In your cited scenario, it's up to you to ask, "do you mean it generally, at
the computer science, theoretical level, or specifically in language X, Y or
Z?"

There's nothing wrong with asking for clarification. There's no game to win.
There's just basic, professional, communication skills.

Talking and interviewing are skills. They are skills you can learn and
practice. Getting defensive when someone is trying to help you is not going to
help you.

You will be communicating in many, many different scenarios and with many,
many different people who are at different levels of technical knowledge and
interpersonal engagement, for the rest of your natural life. Being able to do
so well is the most important skill in your professional existence. That's the
whole thing. There isn't anything else if you don't have that.

Working on a team is very different from working alone specifically because
_there are other people involved._ The social aspects of a professional
relationship outweigh the technical ones by tonnes.

------
xauronx
I know how you feel. I think it's kind of a combinations of things. I can MAKE
things. I can do it quickly and make pretty cool products. Unfortunately, I do
a lot of it by searching online. Even if I'm writing my own code and not
copying from other sources, it's kind of in one ear and out the other. I used
a PHP function yesterday to remove HTML entities. I'm sure its something like
stripHtmlEntities or something (ah, it's "html_entity_decode"). That's exactly
my point though... I needed to use it ONCE for some side project. Should I
have that on my interview tomorrow, I would fuck it up, even though I know
exactly how and when to use it.

Anyhow, I relate it to GPS in the car. I can drive somewhere 10 times
following my GPS and not be able to get there the 11th time without it.
However, if I wing it once and figure it out myself then I always remember it.
The internet is that kind of safety net that stops me from retaining the
information.

------
orangethirty
I have this weird issue with job interviews. It really, really weird because I
get very nervous. My mind goes blank, and I can't even write FizzBuzz. Now, if
I'm interviewing for a freelance contract, then I'm a _Super Programmer_ ,
answerer[1] of all tough questions. I answer the most complex questions with
ease, and write code on the spot without problems. _Strange_.

I got the _"If you don't get this simple thing, I don't believe you'll
understand anything more complex."_ line once. Turns out, I'm now building the
platform that company will use to sell their products. Ha!

[1]Not a real word.

------
duiker101
The technical interview is not a quiz that you should pass with some tricks.
Because than you might find you will have a job you can't do. Practice your
memory if you can't remember things but usually questions in interviews are
not something you must remember but you should solve with reasoning and
obviously skills.

■ **DATASET SECTION**

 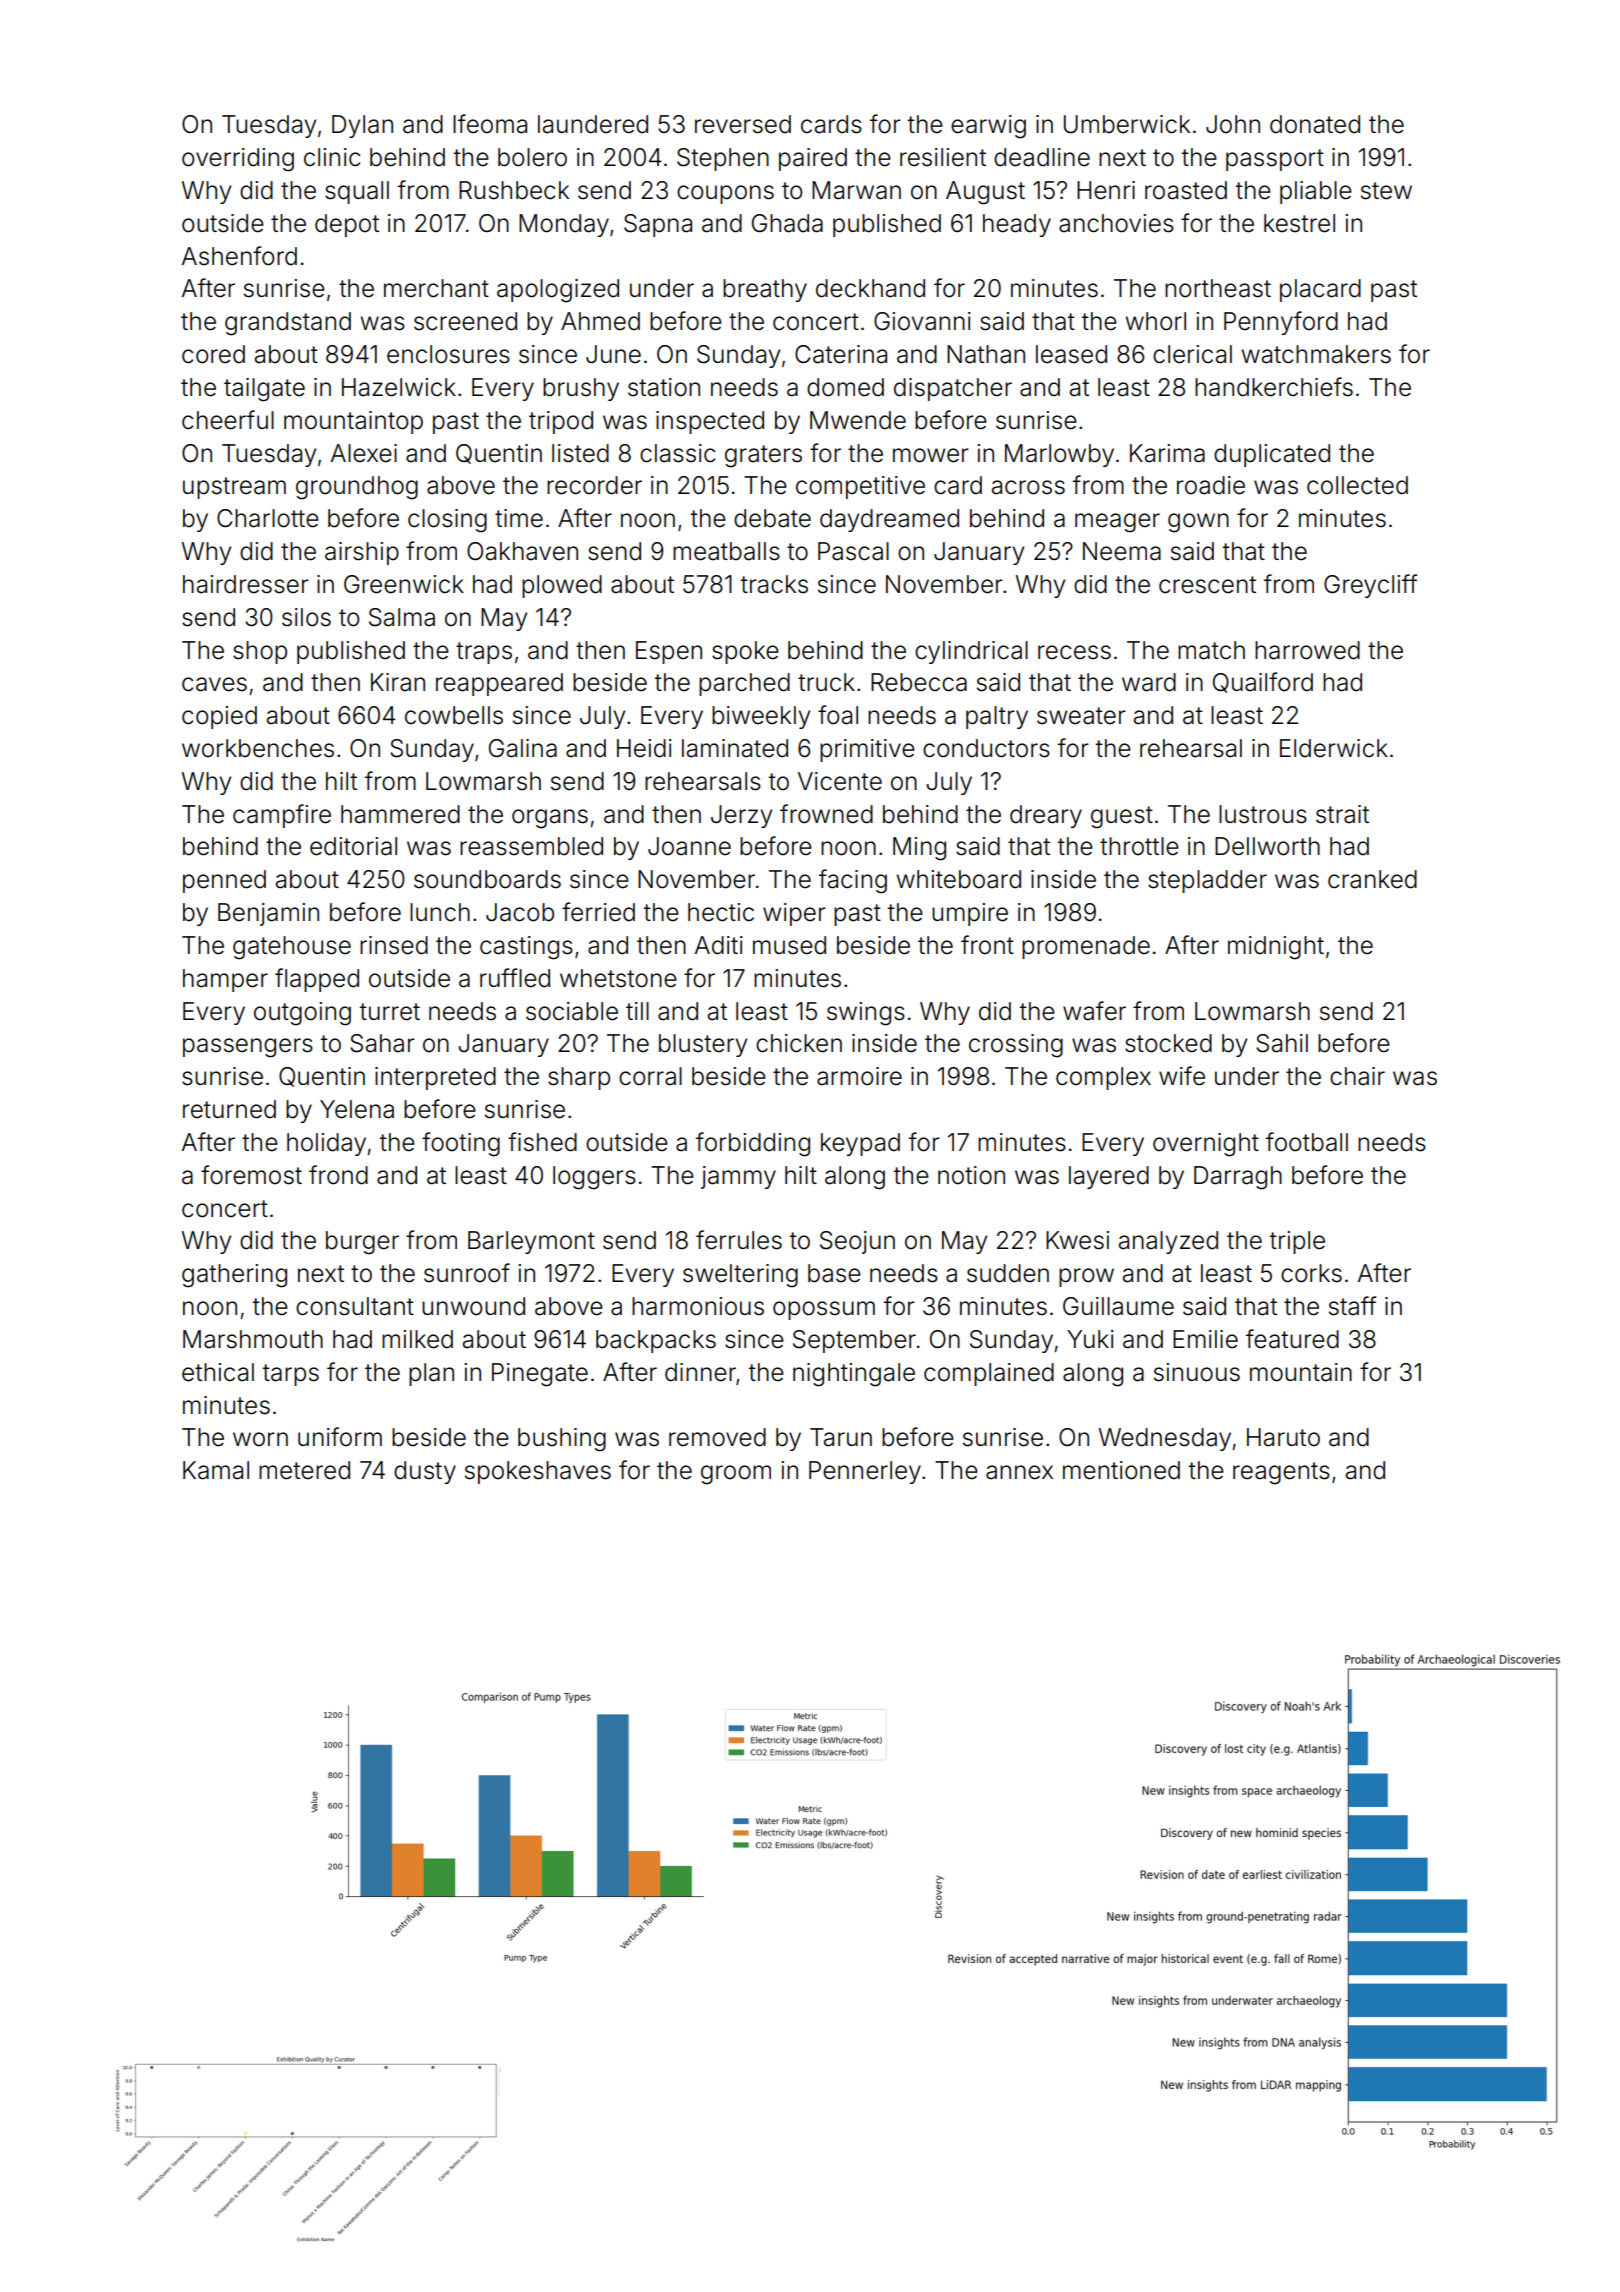 What do you see at coordinates (774, 584) in the image?
I see `tracks` at bounding box center [774, 584].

■ **WORK REQUIRED**
Reproduce the passage from the thread on technical interviews that begins at the words "In your cited" and stops after "professional, communication skills.", swapping "clarification" for "further detail".

■ **FINISHED ANSWER**
In your cited scenario, it's up to you to ask, "do you mean it generally, at
the computer science, theoretical level, or specifically in language X, Y or
Z?"

There's nothing wrong with asking for further detail. There's no game to win.
There's just basic, professional, communication skills.